International Journal of Molecular Sciences ◽

10.3390/ijms19123883 ◽

2018 ◽

Vol 19 (12) ◽

pp. 3883 ◽

Cited By ~ 5

Author(s):

Jasmin Aldag ◽

Tina Persson ◽

Roland Hartmann

Keyword(s):

In Vitro Selection ◽

Binding Protein ◽

High Specificity ◽

Rna Aptamers ◽

Pyrimidine Nucleotides ◽

Consensus Sequences ◽

Structure Probing ◽

Potential Applications ◽

Nuclease Degradation

Lipopolysaccaride binding protein (LBP), a glycosylated acute phase protein, plays an important role in the pathophysiology of sepsis.
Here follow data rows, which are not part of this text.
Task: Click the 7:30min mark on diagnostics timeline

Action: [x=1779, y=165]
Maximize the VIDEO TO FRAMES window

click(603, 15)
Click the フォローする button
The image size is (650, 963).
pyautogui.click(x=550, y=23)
LBP binds with high affinity to the lipid part of bacterial lipopolysaccaride (LPS). Inhibition of the LPS-LBP interaction or blockage of LBP-mediated transfer of LPS monomers to CD14 may be therapeutical strategies to prevent septic shock. LBP is also of interest as a biomarker to identify septic patients at high risk for death, as LBP levels are elevated during early stages of severe sepsis. As a first step toward such potential applications, we isolated aptamers specific for murine LBP (mLBP) by in vitro selection from a library containing a 60-nucleotide randomized region. Modified RNA pools were transcribed in the presence of 2′-fluoro-modified pyrimidine nucleotides to stabilize transcripts against nuclease degradation. As verified for one aptamer experimentally, the selected aptamers adopt a “three-helix junction” architecture, presenting single-stranded 7-nt (5′-YGCTTCY) or 6-nt (5′-RTTTCY) consensus sequences in their core. The best binder (aptamer A011; Kd of 270 nM for binding to mLBP), characterized in more detail by structure probing and boundary analysis, was demonstrated to bind with high specificity to murine LBP.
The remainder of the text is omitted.